月に一度のミーティングで顔を合わせているうちに、実際はまったく違うことに気がつくのだが‥・・。僕はその逆で、見た目が色黒でよく喋るから、チャラチャラして見える。そのくせ、実際心を開くのに時間がかかるから、タチが悪いと思う。
サトルさんとの出会いは、僕の師匠がサトルさんのPRを担当する大沼さんを紹介してくれたことだ。大沼さんは、以前いらっしゃった会社が出版社だったので何度かお会いしたこともあった。今は「SATORU TANAKA」というブランドのPRをしていると聞いていたが、コレクションなどは一度も見たことがなかったため、先入観や特別な感情はなかった。お話を聞くと「SATORU TANAKA」「POLITELY SATORUTANAKA」という2つのブランドを手がけており、PRをお願いしたいとのことだった。PR01.にはたくさんのブランドが置いてあるため、他のブランドを見に来た、まだ「SATORU TANAKA」を知らない人にもブランドを知ってもらえるからだ。
サトルさんが毎回参加している東京コレクションの映像を見せてもらい、実際作品を触らせてもらった。たぶん彼が憧れたであろうモノや何かが伝わるコレクションであり、作品だった。僕は6年間レディースのPRをしてきたので、レディースにある哲学とメンズにある哲学に関しての差がなんとなくわかる。メンズのこだわりとは、まさに「人生」。流行を切り抜いたものではなく、成長過程で気づき、気づいたものが服として表面化されることがメンズには多い。まさにそういった空気を感じる作品だった。表現するものに迷いがなく、デザイナーとしての経験の深さも伝わった。こうなると、サトルさんに会うしかない。 次の週プレスルームにて、その面談は行われる。

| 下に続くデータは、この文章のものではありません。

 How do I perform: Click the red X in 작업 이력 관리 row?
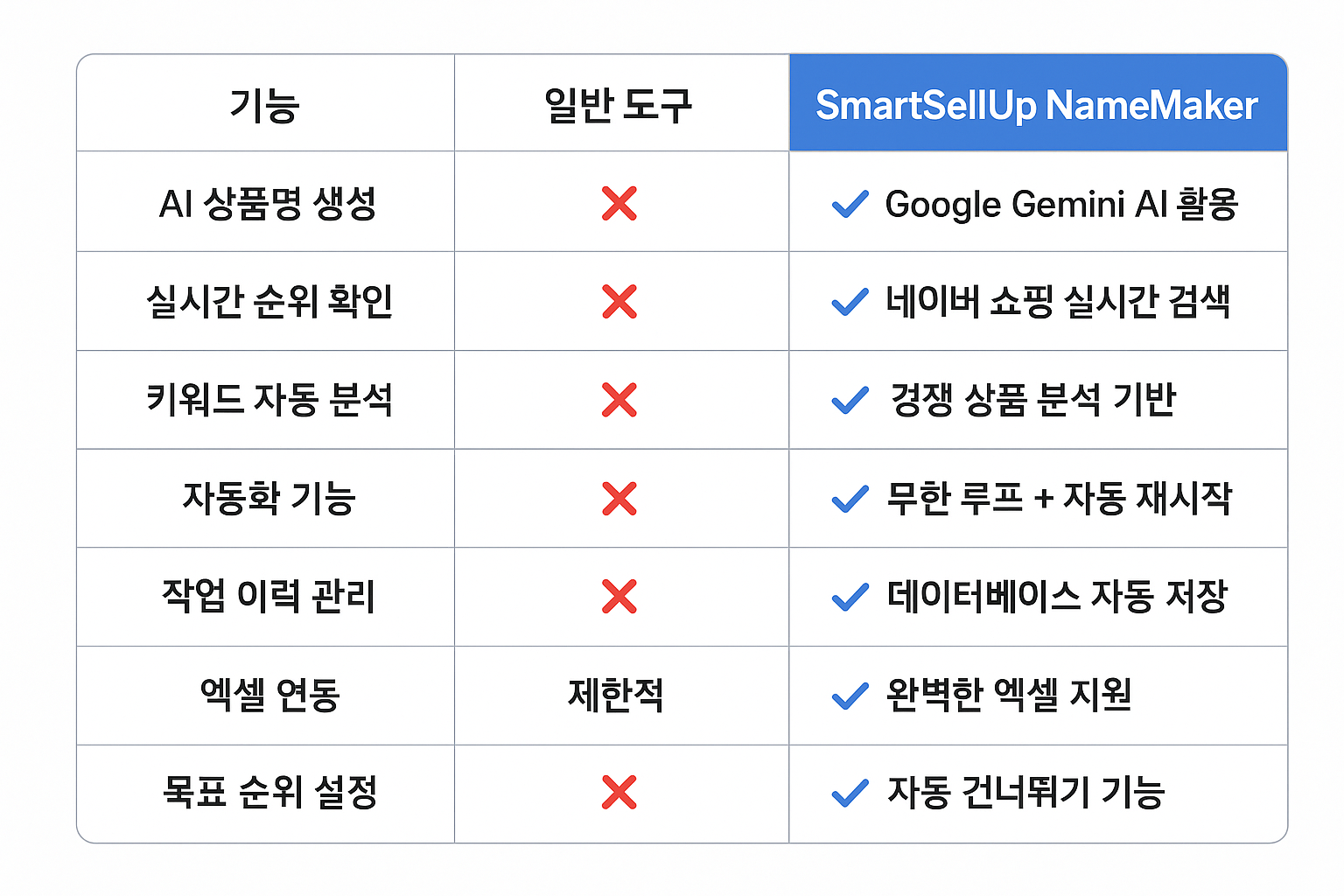click(x=620, y=597)
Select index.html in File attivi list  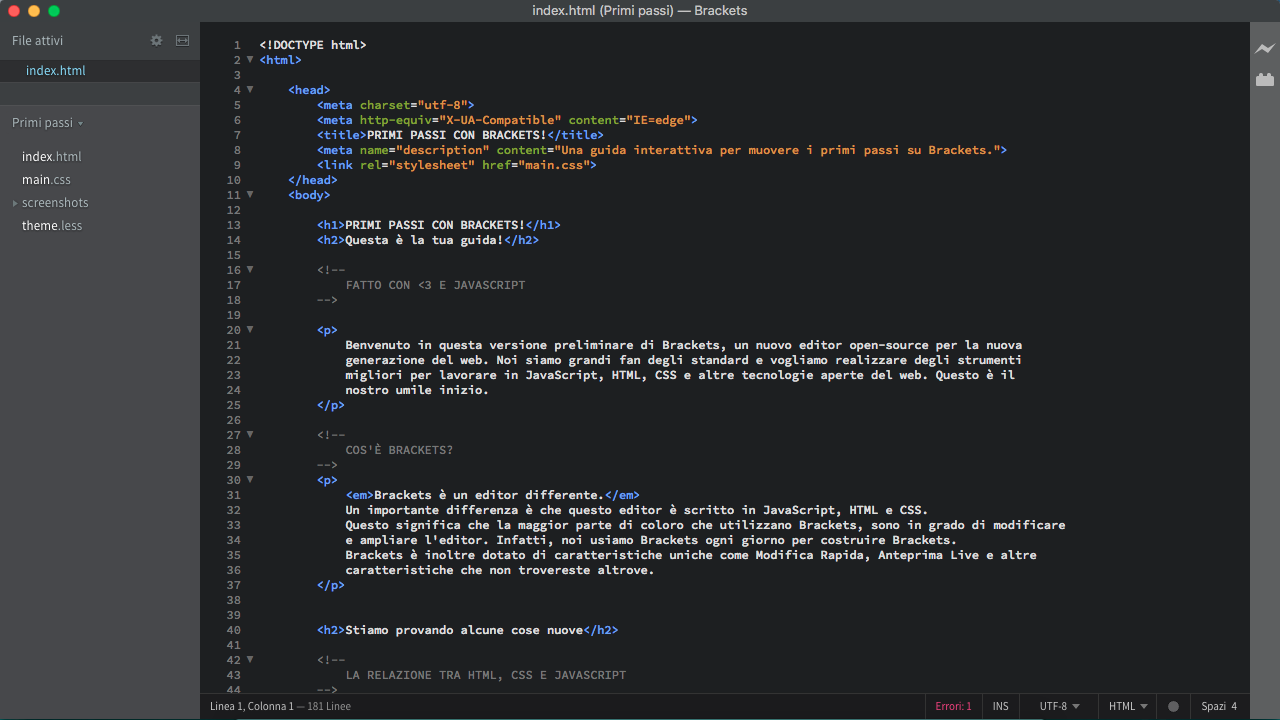[56, 71]
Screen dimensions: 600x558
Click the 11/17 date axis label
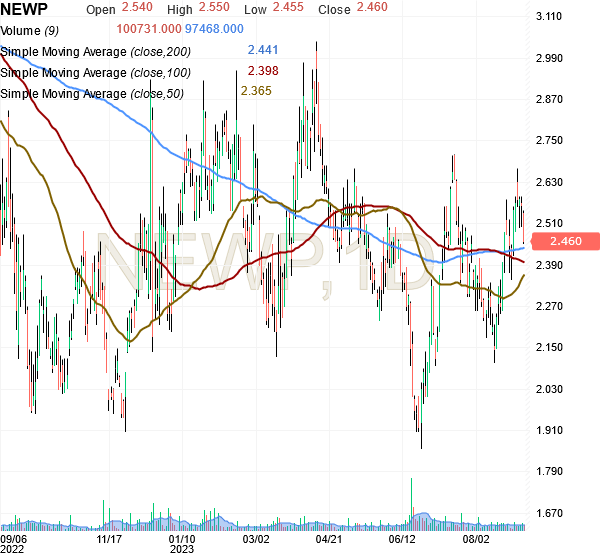(109, 539)
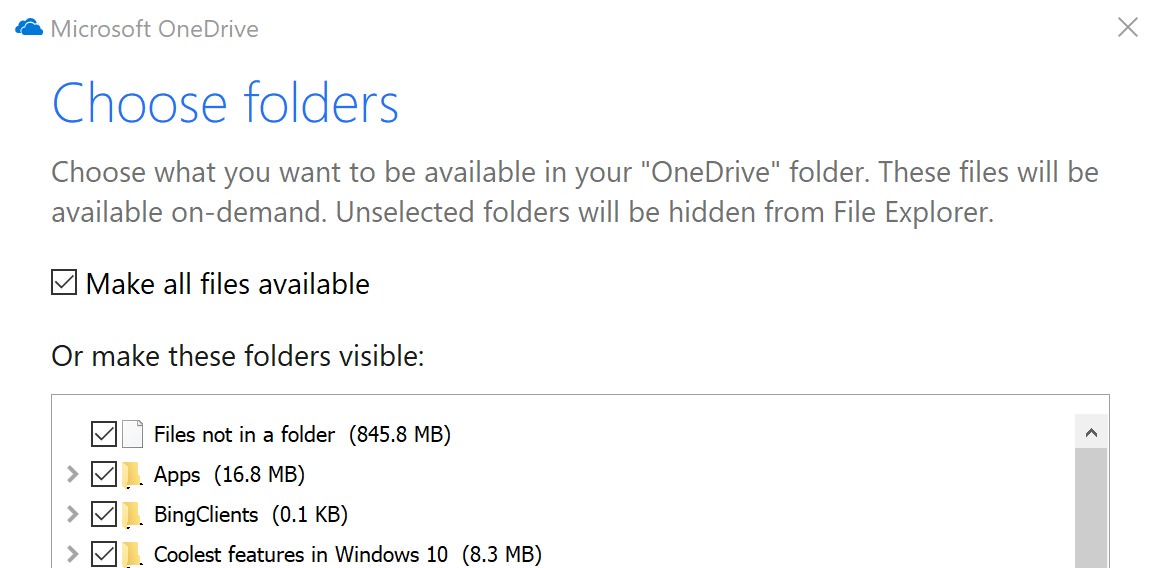
Task: Click the BingClients folder icon
Action: 132,515
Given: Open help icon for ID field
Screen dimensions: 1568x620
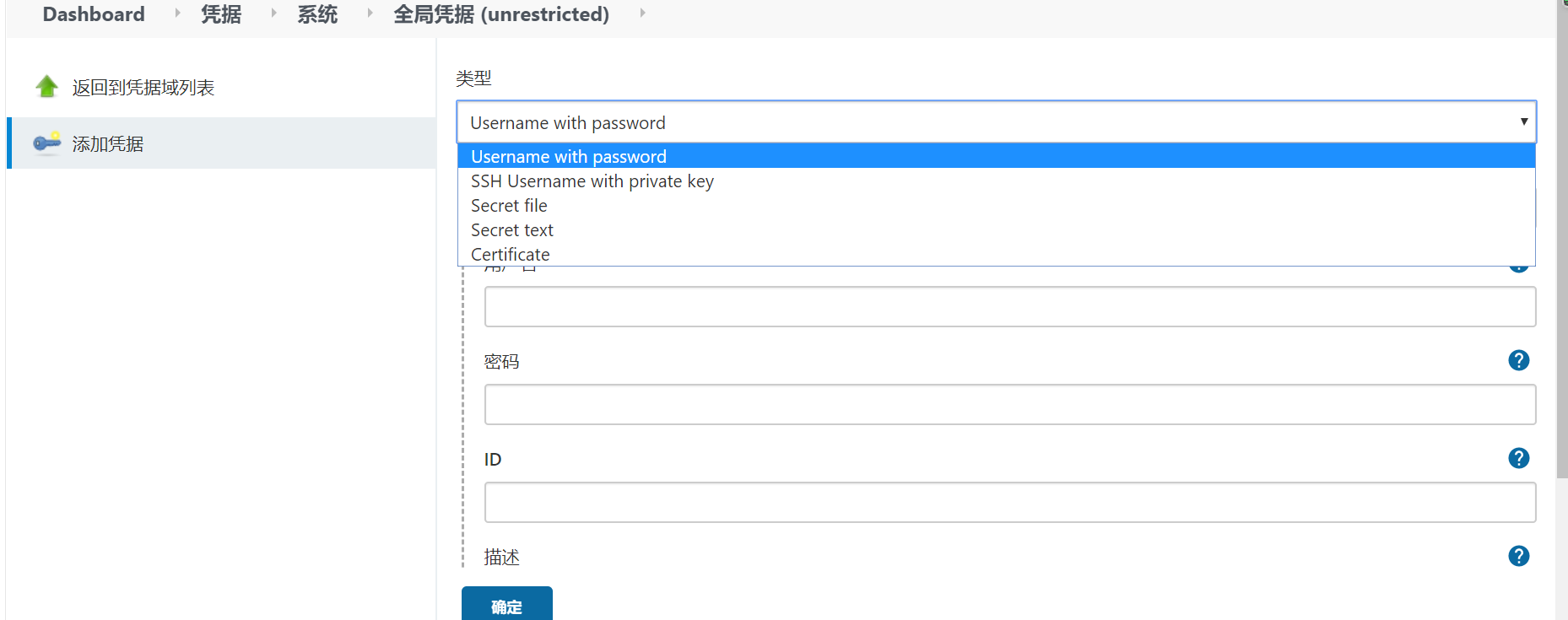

初めて対面した時に感じたのは「静かなプレッシャー」。時間にしたら30分位だったのだろうか? サトルさんの今までのPRのやり方を踏まえつつ、僕やプレスルームが目指す新たな方向に共感してくれるかどうか、彼に熱心に話し続けた。サトルさんは僕の話を聞いて、静かに頷いていた。
その後、彼が持っていたラジオ番組に招待してもらったことがあり、僕の今までの経緯を聞かれたことがある。僕はもともと音楽がやりたくて、ギター1本で岐阜から上京した。親もそんな僕にお金を出してくれることもなかったので、しょうがなく住み込みで働くことになる。しかも田舎出身のため、世間体的に学校くらい行っていることにしてくれと、まったく興味のない音楽学校に入学させられた。 東京というのは便利なもので、そういった学生のために、学費を立て替える代わりに住む場所と仕事を提供してくれるシステムがある。それが、「新聞奨学生」だ。 驚いたことに、サトルさんも音楽のために上京し、その新聞奨学生を経験していたのだという。自分もやっていたので良くわかるが、朝2時半に起きて新聞に広告を挟み、300件以上の家に配達をする。夕方になると、朝よりは少ないものの1時間以上走り回ってまた配達。雨の日も、台風の日も、雪の日も休むことなく。
根性の人だ。お酒も一切飲まない。なのに、朝まで遊んでいるらしい(実はいまだ一緒に夜遊び出来てない)。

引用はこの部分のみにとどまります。